Curiously, with my snippet VM crashes so hard that its crash handler fails to work (therefore, no hs_err_pid*.log files)
I think this problem is interesting to us. So if Nikita isn't willing to fix it, I will do it, just maybe not right now.
(In reply to Alexandr Miloslavskiy from comment #20) > Nikita, will you fix the bug? Nikita?
(In reply to Lars Vogel from comment #23) > (In reply to Alexandr Miloslavskiy from comment #20) > > Nikita, will you fix the bug? > > Nikita? I'll make a patch, unless someone beats me to it. The core issue is user code doing things it shouldn't, so it's low proprity.
Re-setting target for now.
AFAIK Nikita is not available at the moment. Resetting the assignee.
Created attachment 280884 [details] Crash free snippet (In reply to Nikita Nemkin from comment #18) > Unfortunately, the suggested patch doesn't fix anything. > > The root cause of the crash seems to be use-after-free of the native > IDataObject and the resulting memory corruption. Multiple bugs contribute to > the problem. > > 1. Crashing snippet stashes away the DropTargetEvent event (which references > the native IDataObject) and later extracts data from it. This is API misuse, > at least on Windows, because the native IDataObject is not valid after the > drop/dragLeave event completes.

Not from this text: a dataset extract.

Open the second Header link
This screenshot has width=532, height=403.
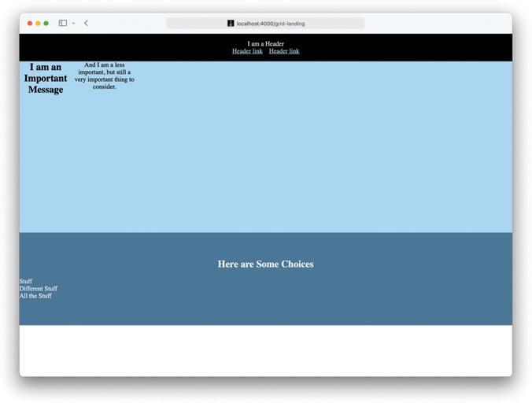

Drop event is the last chance to extract the > data. > > 2. Native heap detects corruption, but SWT swallows the exception using > trycatch JNIGen flag. Further access to corrupt memory results in a crash. > > 3. SWT DropTarget doesn't release the native IDataObject in its > IDropTarget.Drop implementation, although it must do so. > > SWT should invalidate all created TransferData objects after drop/dragLeave > to prevent misuse. Also, trycatch flag has to go. There are exactly zero > valid uses for it. I'm also not sure there is something to fix here. As Nikita said user code is doing things it shouldn't do and accessing fields which are effective private (see javadoc of pIDataObject) We could invalidate the TransferData but the next client will notice it is later 0 and will backup the pointer directly instead of the data object and we get this crash again. So not much improvement from this. For the JNIGen flag. Certainly a good point, had not checked this. Might be something for a separate ticket. The last point (release object in drop) is fixed meanwhile as part of bug 549643. A possible workaround for this problem (even if I would not recommend it) is to properly use the IDataObject. Those objects are reference counted. If you want to access the data after the drop is done add a reference while it is still valid. I attached a modification of your second snippet which does not crash anymore in my test. This could work for most drag sources. I expect it to not work with SWT drag source before bug 549643.
Thanks, Paul. Closing as of Paul comment. Please reopen if I misunderstood.
I'll reopen because I miss read one detail a bit. I wrote invalidating the TransferData does not bring much since someone could still save the pointer directly. This is true but I missed that we pass the object not the pointer to the nativeToJava method. So if we invalidate the object someone would need to save the pointer before and later create a new TransferData object with this pointer to query for the data. It might be more obvious that this is a bad idea this way. And invalidating the pointer should be trivial so I'll provide a patch for this.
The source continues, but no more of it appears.